Whats the cause and whats the recommended way to fix?

While a workflow task is executed the workflow uses real Java threads from an executor. The total size of the workflow threads available for all workers created by a WorkerFactory is defined through WorkerFactoryOptions.maxWorkflowThreadCount property. The default value of maxWorkflowThreadCount is 600.

The total number of workflow tasks that can be executed in parallel by a single worker is configured through WorkerOptions.maxConcurrentWorkflowTaskExecutionSize. The default value of maxConcurrentWorkflowTaskExecutionSize is 200. I want to emphasize that it is a number of workflow tasks, not the number of workflows in the system. It is possible to have millions of open workflows and process them with small task parallelism.

Note that this configuration is per worker. So if a factory is used to create multiple workers then each worker will execute up to maxConcurrentWorkflowTaskExecutionSize number of tasks.

The WorkflowRejectedExecutionError exception is thrown when workflows that are currently executing workflow tasks need more threads that are available in the thread pool.

If you see WorkflowRejectedExecutionError intermittently it can be considered benign as a workflow task is retried and workflow continues execution without a problem. You should adjust the configuration if these errors are frequent.

Some reasons for not having enough threads:

  • The sum of maxConcurrentWorkflowTaskExecutionSize across all workers is higher than maxWorkflowThreadCount.
  • Each workflow using many threads with the
    <threads per workflow> * maxConcurrentWorkflowTaskExecutionSize > maxWorkflowThreadCount.
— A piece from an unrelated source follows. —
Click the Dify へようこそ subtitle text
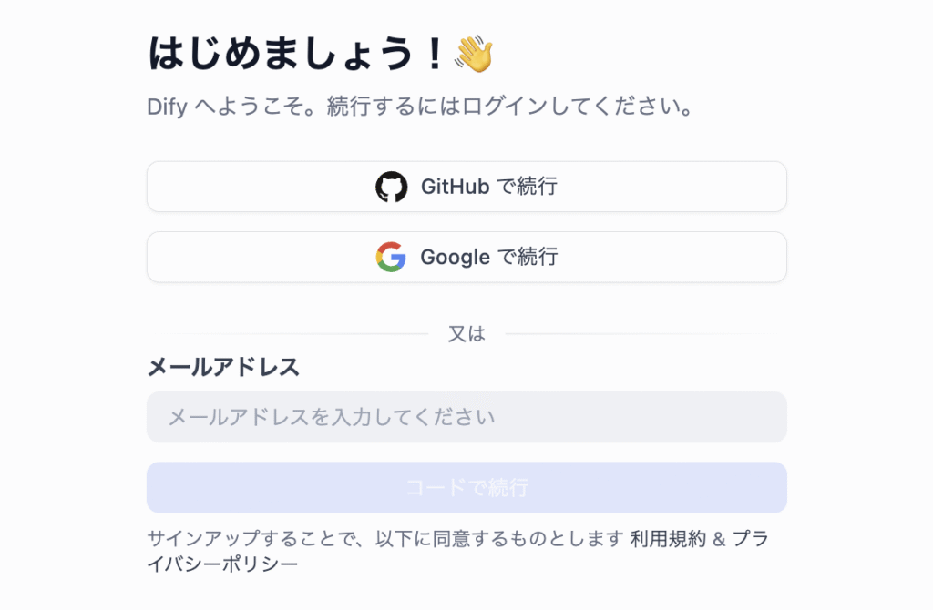The height and width of the screenshot is (610, 933). point(420,107)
One of the common mistakes that leads to excessive use of threads by workflows is not using Async API correctly when invoking activities or child workflows. For example, the following code that calls an activity consumes a thread:

      GreetingActivities activities = Workflow.newActivityStub(GreetingActivities.class, options);
      Promise<String> hello = Async.function(() -> activities.composeGreeting("Hello", name));

as a lambda function passed to Async.function. The correct way is to pass a reference to an activity stub method. The following code is fully asynchronously and doesn’t require a thread for the activity execution:

      GreetingActivities activities = Workflow.newActivityStub(GreetingActivities.class, options);
      Promise<String> hello = Async.function(activities::composeGreeting, "Hello", name);
2 Likes

Hi @maxim,

I’m starting to notice that i’m hitting the max limit and its not clear why.
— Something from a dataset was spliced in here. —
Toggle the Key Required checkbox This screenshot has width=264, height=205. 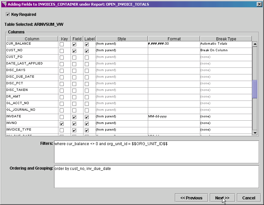click(x=8, y=14)
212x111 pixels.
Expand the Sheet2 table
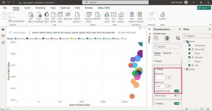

    CancellationScope activityCancelableScope =
        Workflow.newCancellationScope(
            () -> {
              Promise<ActivityPayload> activityPromise =
                  stub.executeAsync(
                      methodNameDescriptor,
                      ActivityPayload.class,
                      namespace,
                      workflowId,
                      runId,
                      callbackId,
                      activityVersion,
                      args);
              activityExecutePromiseAtomic.set(activityPromise);
            });
   Promise<ActivityPayload> activityExecutePromise = activityExecutePromiseAtomic.get();
   activityExecutePromise.get();

Do you see any issue with how I defined the async task here?
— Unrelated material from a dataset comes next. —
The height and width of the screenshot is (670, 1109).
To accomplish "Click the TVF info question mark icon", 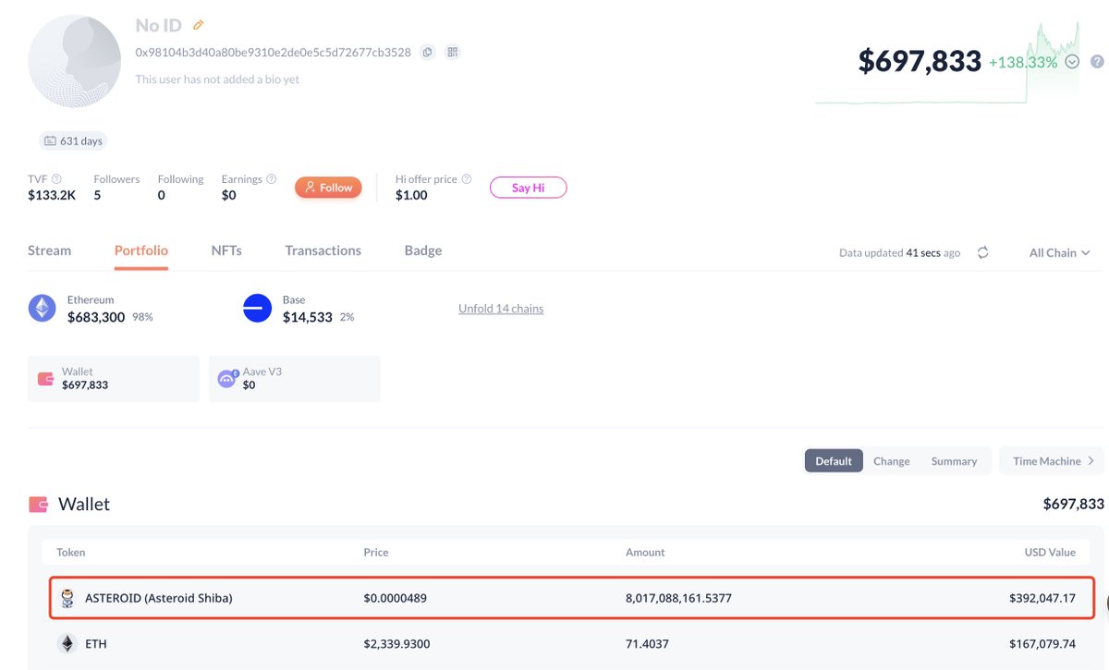I will tap(56, 179).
My workflow itself is pretty sequential. It runs one activity at a time and based on the result moves to the next. Each activity just makes a request and then polls for status. I do wrap all the promises for the activities in a cancelation in case i want to signal to cancel the activity. I’m not seeing how I’m spinning up 600 threads…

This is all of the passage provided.